Direction A:
Collect every line from the rows below that contains the string "grid", matching case exactly.

Excerpted text:
Love to see the other pics if you can manage it.

xx


----------



## Megzilla (Oct 12, 2009)

Yeah, well i'll try and get pics of coloured hair and see if it looks different. I have 2 grown out blonde strips in my hair just behind my ears, and i compared the contrast between blonde and brown, and you could see it, so i'm thinking doing something similar for mouse hairs. If anyone has any frizzy/curly mouse hair you'd like to see under a microscope, or just anything, if you send it to me then i'd be happy to get pics of it if i can 

Thank you all for the nice comments  I though you lot would like it haha

Megs x


----------



## Matt Haslam (Mar 13, 2010)

here are the attached jpegs


----------



## Megzilla (Oct 12, 2009)

Thank you very much matt!

Just so everyone knows, the top picture is a satin hair, and the rest are longhaired.

Stored records:
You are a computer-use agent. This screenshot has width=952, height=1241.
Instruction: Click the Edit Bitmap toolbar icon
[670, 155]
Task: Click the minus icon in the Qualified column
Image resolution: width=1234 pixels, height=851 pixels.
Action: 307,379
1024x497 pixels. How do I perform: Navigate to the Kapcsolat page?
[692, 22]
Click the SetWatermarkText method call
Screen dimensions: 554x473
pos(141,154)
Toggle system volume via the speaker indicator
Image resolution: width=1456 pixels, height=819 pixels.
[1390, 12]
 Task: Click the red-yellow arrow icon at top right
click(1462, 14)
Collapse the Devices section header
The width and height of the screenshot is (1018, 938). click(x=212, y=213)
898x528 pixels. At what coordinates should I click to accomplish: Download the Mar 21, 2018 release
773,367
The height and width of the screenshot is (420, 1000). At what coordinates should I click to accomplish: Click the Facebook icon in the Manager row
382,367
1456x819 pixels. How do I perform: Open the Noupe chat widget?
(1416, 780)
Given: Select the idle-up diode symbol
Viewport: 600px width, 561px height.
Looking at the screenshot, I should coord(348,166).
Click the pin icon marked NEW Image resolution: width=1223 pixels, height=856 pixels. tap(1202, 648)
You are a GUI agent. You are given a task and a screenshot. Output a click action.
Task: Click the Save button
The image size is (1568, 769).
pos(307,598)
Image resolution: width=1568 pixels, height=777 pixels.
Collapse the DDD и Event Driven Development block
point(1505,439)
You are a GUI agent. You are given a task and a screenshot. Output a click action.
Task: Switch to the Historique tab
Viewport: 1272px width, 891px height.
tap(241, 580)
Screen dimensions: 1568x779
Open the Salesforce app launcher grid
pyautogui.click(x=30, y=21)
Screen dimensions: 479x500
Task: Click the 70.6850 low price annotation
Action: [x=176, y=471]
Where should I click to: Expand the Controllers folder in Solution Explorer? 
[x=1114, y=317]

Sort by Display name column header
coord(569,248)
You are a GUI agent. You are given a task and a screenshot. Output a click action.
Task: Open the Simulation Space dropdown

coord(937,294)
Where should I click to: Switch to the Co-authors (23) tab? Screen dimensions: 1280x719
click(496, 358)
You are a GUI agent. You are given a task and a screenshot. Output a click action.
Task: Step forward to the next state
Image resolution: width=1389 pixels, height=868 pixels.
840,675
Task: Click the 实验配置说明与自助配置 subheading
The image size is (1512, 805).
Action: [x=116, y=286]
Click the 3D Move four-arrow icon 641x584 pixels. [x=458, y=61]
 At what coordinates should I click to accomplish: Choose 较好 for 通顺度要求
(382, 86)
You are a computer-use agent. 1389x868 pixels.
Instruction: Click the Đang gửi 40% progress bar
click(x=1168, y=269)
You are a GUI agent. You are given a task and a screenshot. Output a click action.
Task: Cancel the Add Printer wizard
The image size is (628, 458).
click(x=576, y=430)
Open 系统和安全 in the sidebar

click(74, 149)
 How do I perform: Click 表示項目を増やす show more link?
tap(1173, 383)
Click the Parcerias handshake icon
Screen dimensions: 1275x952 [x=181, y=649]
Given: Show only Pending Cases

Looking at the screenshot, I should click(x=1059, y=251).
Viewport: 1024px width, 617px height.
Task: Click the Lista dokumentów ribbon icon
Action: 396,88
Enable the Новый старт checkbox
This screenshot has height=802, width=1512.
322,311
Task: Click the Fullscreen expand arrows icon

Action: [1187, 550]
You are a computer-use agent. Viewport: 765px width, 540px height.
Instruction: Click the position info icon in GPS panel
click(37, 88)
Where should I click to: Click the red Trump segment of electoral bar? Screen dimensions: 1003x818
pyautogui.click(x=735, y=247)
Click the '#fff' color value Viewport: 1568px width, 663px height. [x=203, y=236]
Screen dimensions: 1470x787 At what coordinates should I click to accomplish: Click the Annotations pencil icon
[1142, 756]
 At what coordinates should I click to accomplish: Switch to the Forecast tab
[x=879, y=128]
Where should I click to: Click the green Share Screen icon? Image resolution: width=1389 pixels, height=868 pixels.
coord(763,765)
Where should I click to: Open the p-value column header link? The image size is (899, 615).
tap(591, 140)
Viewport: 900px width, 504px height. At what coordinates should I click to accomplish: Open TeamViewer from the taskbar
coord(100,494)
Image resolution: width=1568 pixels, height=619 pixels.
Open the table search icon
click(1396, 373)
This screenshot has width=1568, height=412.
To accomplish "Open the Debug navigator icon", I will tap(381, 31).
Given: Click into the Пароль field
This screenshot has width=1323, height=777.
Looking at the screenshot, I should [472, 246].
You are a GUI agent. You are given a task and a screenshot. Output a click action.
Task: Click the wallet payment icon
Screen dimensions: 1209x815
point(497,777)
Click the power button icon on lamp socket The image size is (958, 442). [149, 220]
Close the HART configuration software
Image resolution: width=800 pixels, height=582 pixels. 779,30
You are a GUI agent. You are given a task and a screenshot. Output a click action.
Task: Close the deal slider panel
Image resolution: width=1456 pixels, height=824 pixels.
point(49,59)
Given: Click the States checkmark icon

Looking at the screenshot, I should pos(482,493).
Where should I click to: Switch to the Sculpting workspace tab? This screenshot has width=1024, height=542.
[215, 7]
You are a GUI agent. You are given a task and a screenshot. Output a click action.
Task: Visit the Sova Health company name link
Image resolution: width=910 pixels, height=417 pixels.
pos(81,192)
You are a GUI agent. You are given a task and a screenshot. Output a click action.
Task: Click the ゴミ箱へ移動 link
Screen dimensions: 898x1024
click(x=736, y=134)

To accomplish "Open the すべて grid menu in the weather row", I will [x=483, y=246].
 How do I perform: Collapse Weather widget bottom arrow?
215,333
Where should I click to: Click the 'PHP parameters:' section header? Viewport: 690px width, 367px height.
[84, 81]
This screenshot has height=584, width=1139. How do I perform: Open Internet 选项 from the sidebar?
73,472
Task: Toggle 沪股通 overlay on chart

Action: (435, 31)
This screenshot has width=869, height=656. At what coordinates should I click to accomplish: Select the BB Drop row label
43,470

Direction B:
Pick up the forum thread about viewing hair under a microscope and continue it after its final post.

Answer A:
Open the Salesforce app launcher grid
To accomplish "Open the すべて grid menu in the weather row", I will [x=483, y=246].

Answer B:
I thought she would've taken a clearer picture like i asked her to, but apparently not haha
Hope you find these just as interesting :lol:


----------



## moustress (Sep 25, 2009)

Depending on the type and resolution of the microscope, you should be able to see all the fine structure down to the molecular level. If you want to see where the colors come from, you need to look at the follicle, which would mean harvesting the hairs immediately after death, or before death (though I wouldn't recommend it that second option *ouchies*)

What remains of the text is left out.